Because I was doing textile design for the apparel market it was a natural transition to license my designs specifically for fabric. Robert Kaufman has a line that was a good fit with the type of design that I do. I am very excited to be working with them. When designing for fabric, the end use needs to be considered; for ex. will it be used for quilting, as children's clothing? There are limitations with the number of colors and complexity of the design depending on the printing process used.

Your animal designs are *especially* endearing and appealing--were you around a lot of animals growing up, and do you have any now?

Thanks.
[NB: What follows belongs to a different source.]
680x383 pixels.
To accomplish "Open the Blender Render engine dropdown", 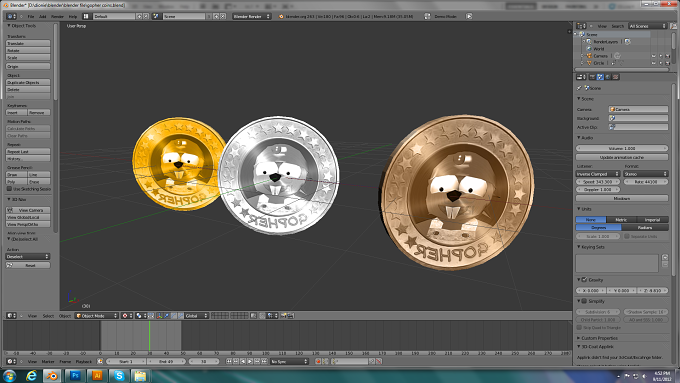I will tap(252, 16).
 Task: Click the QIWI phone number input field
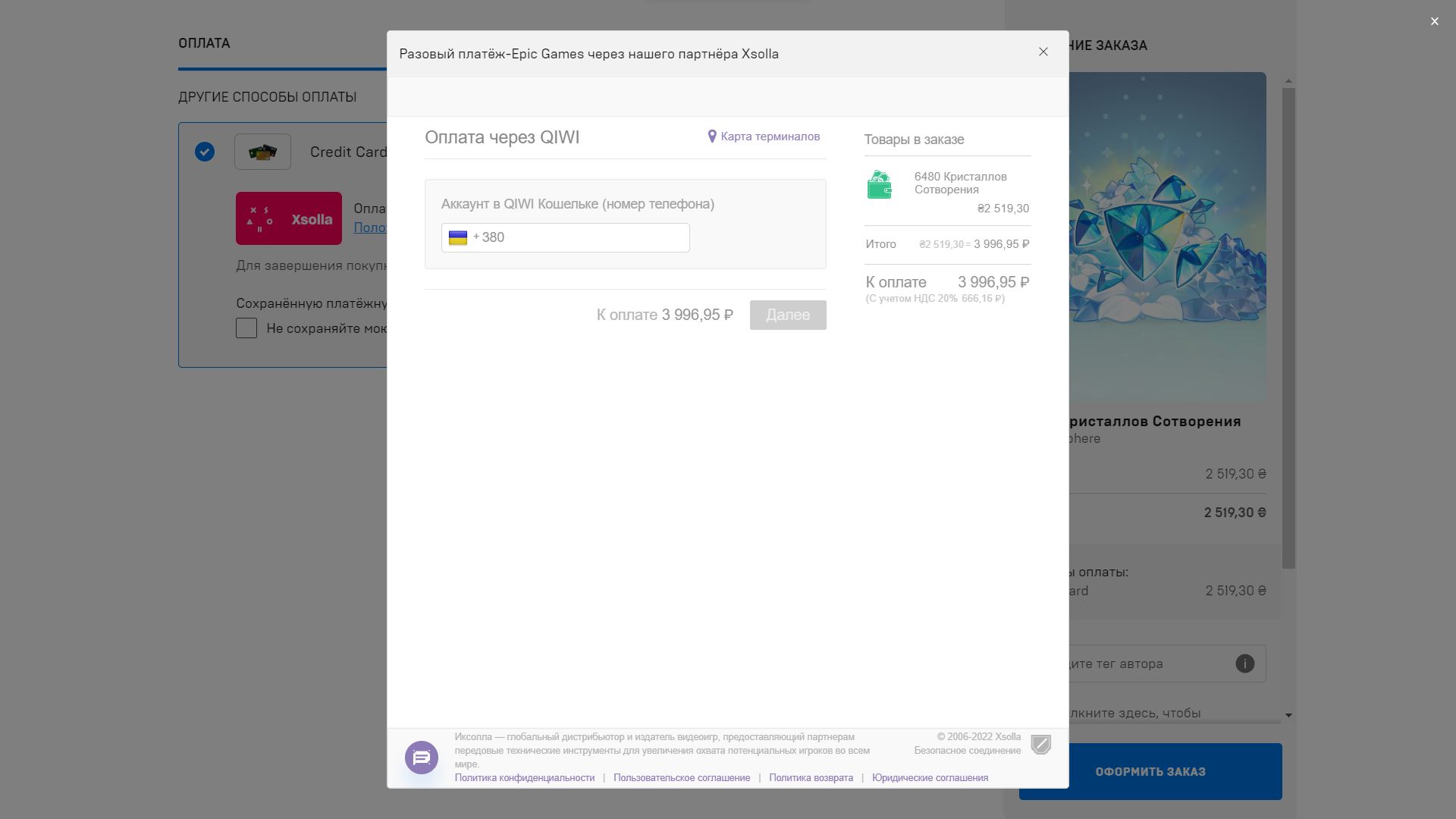584,238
I think I addressed this earlier when I was describing where I live. I am surrounded by wildlife. I also have always been a dog owner. I presently own an Italian Greyhound, Beans, who is my studio assistant. She is almost completely blind and fairly deaf, but offers a lot of support. She still walks, more like prances, with a proud hop to her step. Her grace and fortitude inspire me.

How did you come up with your snowflake design for this year’s Robert’s Snow?
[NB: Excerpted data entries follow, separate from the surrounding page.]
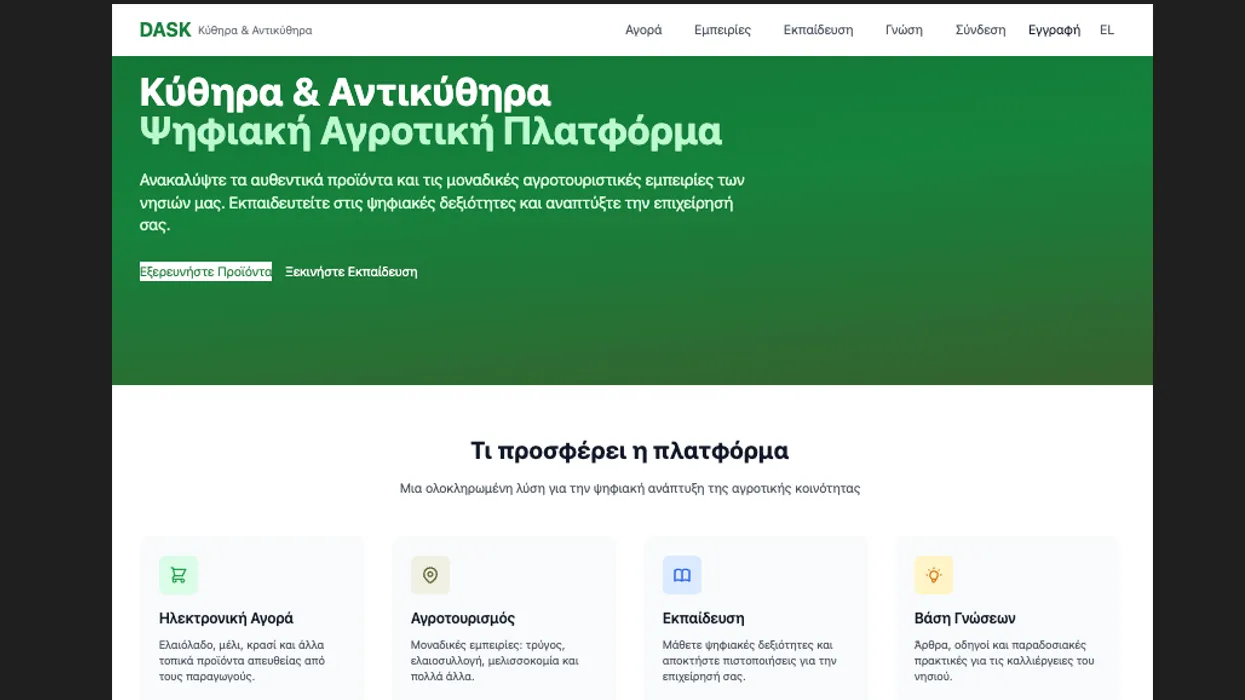Image resolution: width=1245 pixels, height=700 pixels.
Task: Go to Εμπειρίες in the navigation bar
Action: (x=722, y=30)
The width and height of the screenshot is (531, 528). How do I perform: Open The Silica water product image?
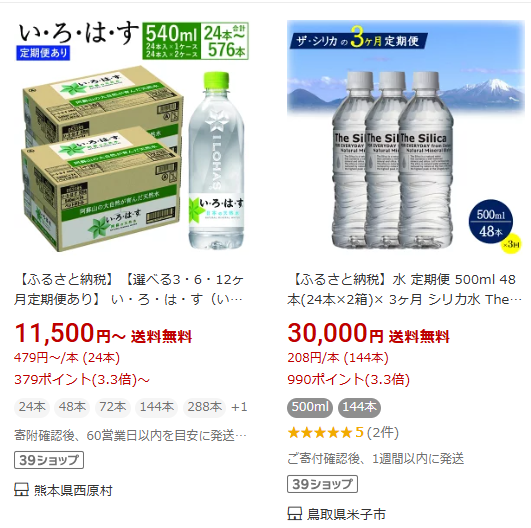(x=405, y=136)
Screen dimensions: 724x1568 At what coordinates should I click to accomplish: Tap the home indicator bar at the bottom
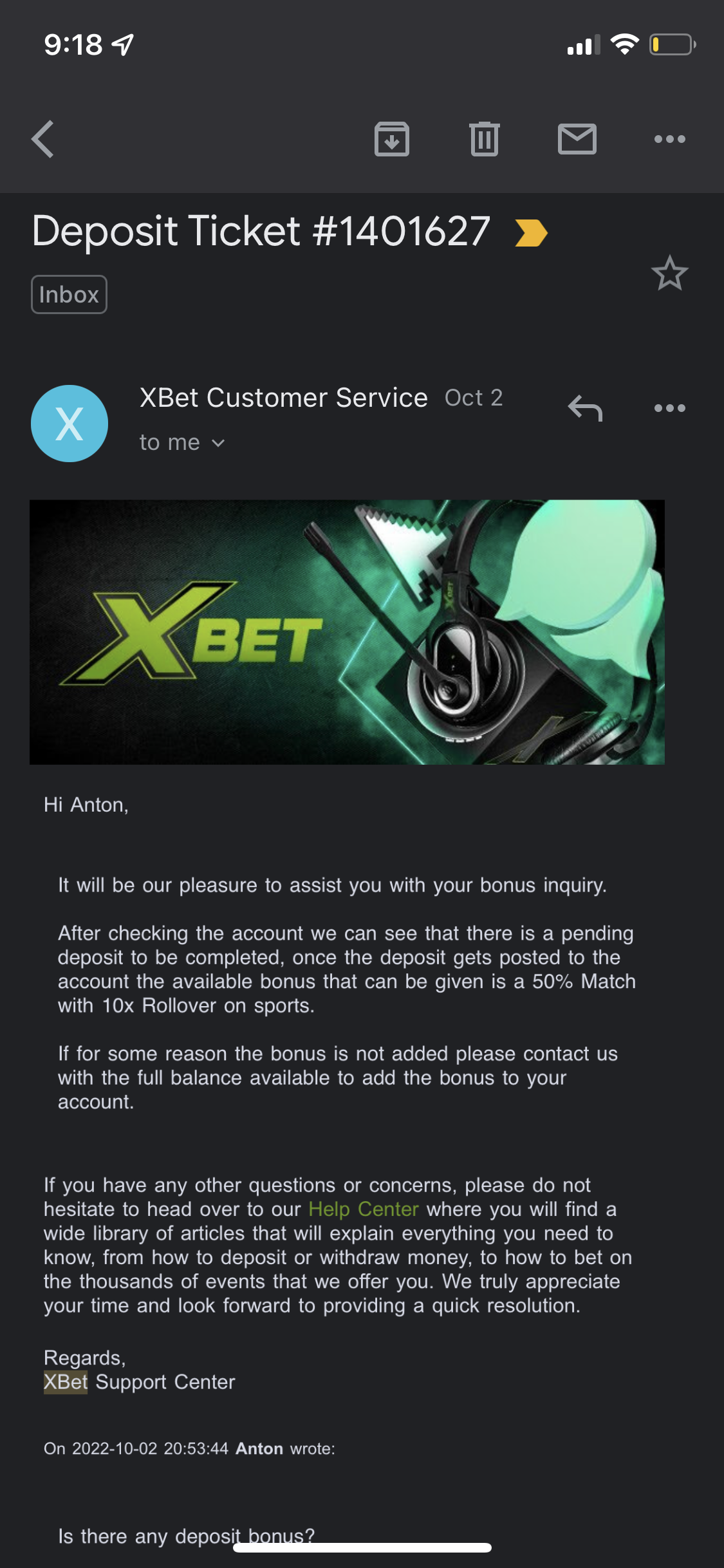(x=362, y=1548)
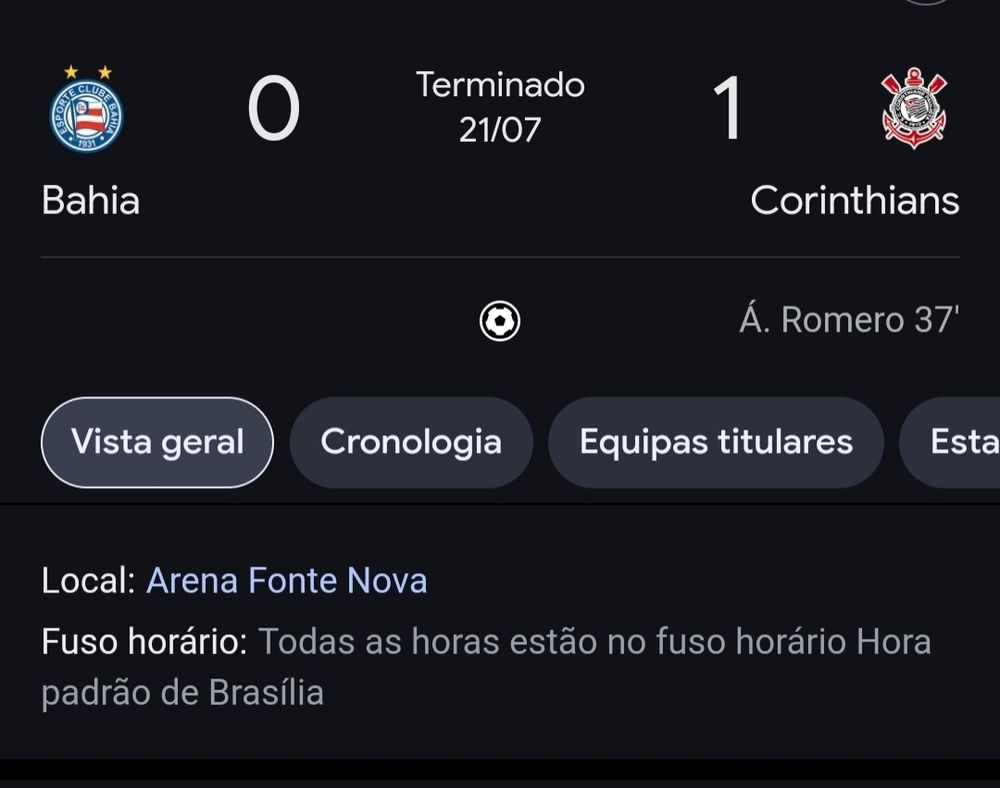Open the Corinthians team name

tap(855, 200)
I had just finished an illustration of a beaver lodge. I really enjoyed creating it and thought it would be fun to continue that theme. The paddle shaped tails worked great with the shape of the snowflake! Also, I just love the idea of the beavers chomping down on the popcorn while decorating their tree.

Once you began, was there anything especially interesting, challenging, or surprising about the project?
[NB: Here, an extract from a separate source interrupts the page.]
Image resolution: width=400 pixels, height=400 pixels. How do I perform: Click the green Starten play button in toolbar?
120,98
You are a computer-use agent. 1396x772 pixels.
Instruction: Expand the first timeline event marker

I loved having the opportunity to work off of the computer. Many of my commercial assignments are digital, so I really enjoyed playing with the paints.

What advice would you give to young people interested in becoming an artist?

First of all to produce work that you feel good about and that reflects your personal voice. I think it is so important to keep growing. There is no end point as an artist. It is a constant journey of exploration and growth. I think to be able to make a living as an artist your desire for having a creative lifestyle has to outweigh the difficulties you may face.

Perseverance is key. There will be rejection because your particular style will not appeal to everyone.

Is there anything else you'd like our readers to know about you and/or your work?

Participating in Robert's Snow is particularly meaningful to me. I overcame a diagnosis of Hodgkin's Disease twenty years ago. It was a very challenging period. I sometimes find it interesting that the work I choose to do is so light and seemingly carefree. I think I enjoy living in this happy colorful space. It is an honest expression of the absolute joy and gratitude I am experiencing in my life. I hope my artwork passes that forward.

Bean's Cartoon Shadow:

Here are the other snowflakes featured today:

How you can help Robert's Snow:

  • Thank Amy Schimler for donating her time and talents and let her know what you think of her snowflake, "Hanging Popcorn at the Beaver Lodge"...as Amy says on her contact page: "Don't be shy!"
  • Check out the other Blogging for a Cure snowflake features: a schedule is updated weekly on the sidebar to the right, and previous posts can be found at Seven Impossible Things before Breakfast (Thank you, Jules & Eisha!)
  • Visit Robert's Snow to view all the snowflakes (not all the snowflakes were ready in time to be featured by Blogging for a Cure, so be sure to visit the official site so you don't miss any)
  • Bid on your favorite snowflakes during the three auctions held Nov. 19-Dec. 7
  • Spread the word! Tell your grandmother, your neighbor, your postman. Send them a link to this post or to any Robert's Snow post.

7 comments:

Anonymous said...

Oh, what a great interview. I smiled too.
-Debbie G.

jules said...

Thanks, Josephine. What a nice interview (and thanks, Amy). Yes, that studio sounds to-die-for. Oh my.

TadMack said...

I love her folk-artsy style! And my word -- what great teeth on those beavers!!

Red Fish Circle said...

Josephine, thanks for volunteering your time for Robert's Snow and your lovely post! -Amy

Josephine Cameron said...

Thanks all! I *loved* doing this one...I can't wait to see how everything goes at the auction!

Cloudscome said...

I love those beavers. Great interview!

Susan T. said...

That's a lovely interview. And the beavers are the greatest!